Kent kindness and support for mental health
Kent and Medway residents are being reminded of support services available during COVID-19 as Mental Health Awareness Week (18-24 May) highlights the theme of kindness.
Health partners and providers, local authorities, emergency services and community groups across the county are working together to provide local support services to help people’s mental wellbeing during the ongoing pandemic and lockdown restrictions.
“The challenging reality of lockdown is creating uncertainty and anxiety for many,” explains Kent County Council Director of Public Health, Andrew Scott-Clark. “The constant news can feel overwhelming and you may be adjusting to a different way of life, with children off school, many people not working or working from home, as well as not seeing family, friends and colleagues.”
He adds: “This anxiety is natural, and we are all feeling it. Fortunately, there are things that we can do to protect our mental health and to support the wellbeing of our friends and family. At www.kent.gov.uk/wellbeing you can find information, advice and signposting to other great sites which can help, whatever your situation and need. This is #kenttogether.”

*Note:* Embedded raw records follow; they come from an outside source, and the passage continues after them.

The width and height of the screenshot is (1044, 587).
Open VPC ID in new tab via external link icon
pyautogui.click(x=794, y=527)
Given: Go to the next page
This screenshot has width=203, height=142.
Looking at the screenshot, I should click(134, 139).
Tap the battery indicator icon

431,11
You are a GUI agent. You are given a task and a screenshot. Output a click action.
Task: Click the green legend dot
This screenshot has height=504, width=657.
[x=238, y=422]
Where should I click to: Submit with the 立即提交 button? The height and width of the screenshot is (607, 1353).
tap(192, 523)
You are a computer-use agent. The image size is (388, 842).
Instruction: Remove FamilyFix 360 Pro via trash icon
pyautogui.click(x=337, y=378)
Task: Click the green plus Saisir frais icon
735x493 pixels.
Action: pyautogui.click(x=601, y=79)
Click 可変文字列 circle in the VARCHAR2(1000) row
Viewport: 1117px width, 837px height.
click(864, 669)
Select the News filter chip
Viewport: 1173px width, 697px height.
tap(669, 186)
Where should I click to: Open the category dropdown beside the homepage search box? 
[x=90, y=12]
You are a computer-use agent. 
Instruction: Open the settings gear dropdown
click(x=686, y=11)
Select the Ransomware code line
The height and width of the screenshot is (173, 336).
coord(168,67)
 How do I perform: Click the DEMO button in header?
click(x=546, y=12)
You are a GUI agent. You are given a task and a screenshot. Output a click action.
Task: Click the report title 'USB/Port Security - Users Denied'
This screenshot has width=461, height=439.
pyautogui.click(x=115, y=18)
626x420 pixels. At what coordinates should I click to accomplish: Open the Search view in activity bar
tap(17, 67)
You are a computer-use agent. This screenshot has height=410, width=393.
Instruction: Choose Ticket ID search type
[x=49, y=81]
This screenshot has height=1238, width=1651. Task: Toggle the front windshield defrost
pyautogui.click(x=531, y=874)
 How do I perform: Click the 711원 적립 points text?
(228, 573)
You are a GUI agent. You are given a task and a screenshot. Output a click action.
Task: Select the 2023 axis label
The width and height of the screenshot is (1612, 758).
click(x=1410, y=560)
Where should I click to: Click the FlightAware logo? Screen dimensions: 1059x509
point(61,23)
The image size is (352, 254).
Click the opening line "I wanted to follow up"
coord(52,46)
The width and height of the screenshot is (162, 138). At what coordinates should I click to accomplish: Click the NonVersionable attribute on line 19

Information is available at www.kent.gov.uk/wellbeing for people experiencing bereavement and loss, debt and financial difficulties, pregnant women and new mums needing extra support, families looking for help with young children or teenagers.
There is support for those who might already have pre-existing mental health conditions, are victims of domestic abuse or are people in the shielded community. The site also offers help for people with learning disabilities, people who don’t use English as a first language, carers and NHS staff, care staff and other key workers.
Lauretta Kavanagh, Mental Health Programme Director for the NHS Kent and Medway Clinical Commissioning Group, said: “Looking after your mental health is just as important as your physical health. The NHS is here to support you with your mental wellbeing during the coronavirus pandemic, as well as your physical health.
“This has been a challenging time for everyone, and there are many services to help you stay well. Feelings of anxiety, loneliness or restlessness are understandable right now. Remember that you are not alone.
“As far as you can, open up about what is happening to you. Please pick up the phone or go online to reach out if you need help.”
One of the locally available support campaigns is the Release the Pressure helpline and text service - you can text the word “Kent” or “Medway” to 85258, where you will start a conversation with one of the many trained and experienced volunteers. Or you can call 0800 107 0160 where support is available from trained and experienced staff on this freephone number 24 hours a day 365 days a year.
The service is funded by the Kent and Medway Sustainability and Transformation Partnership (STP) which is a collaboration between Kent County Council, Medway Council, Kent and Medway NHS and Social Care Partnership Trust and all the NHS organisations across Kent and Medway.
James Williams, Director of Public Health at Medway Council, said: “We have all been affected by the coronavirus and are adapting to new ways of working, communicating and interacting with our families, friends and people within our local community. This prolonged transition will have had an impact on our mental health and wellbeing.
"It is important for us all to know that help and support is available should we need it. We have health and wellbeing advice for residents on our website, www.medway.gov.uk/coronavirus and I would encourage anyone who needs support, to use the Release the Pressure mental wellbeing service, by texting Medway to 85258.”
Jacquie Mowbray-Gould, Chief Operating Officer for Kent and Medway NHS and Social Care Partnership Trust, said: “We are pleased to be working collaboratively with our partner organisations across the county to create a place for people to access the mental health support and wellbeing advice they may need during these difficult times.
“We know that these are extremely challenging times and many people are experiencing extreme pressures which impacts on their health and wellbeing. It is therefore vital that we continue to support our communities with any information and quick access to a range of services and support they may need to keep themselves safer, happier and healthier.”
Meanwhile, vulnerable people in Kent who need urgent help, supplies or medication are also reminded of the helpline – called Kent Together – which provides a single, convenient point of contact for anyone in the county who is in urgent need of help during the Coronavirus outbreak.
It is a collaboration between KCC, central Government, District, Borough and local councils, the voluntary and community sector, the NHS and other partners to ensure help is at hand for vulnerable people.
If you are vulnerable and have an urgent need that cannot be met through existing support networks, you can contact the Kent Together helpline at www.kent.gov.uk/KentTogether or by calling on 03000 41 92 92. It is a 24-hour service.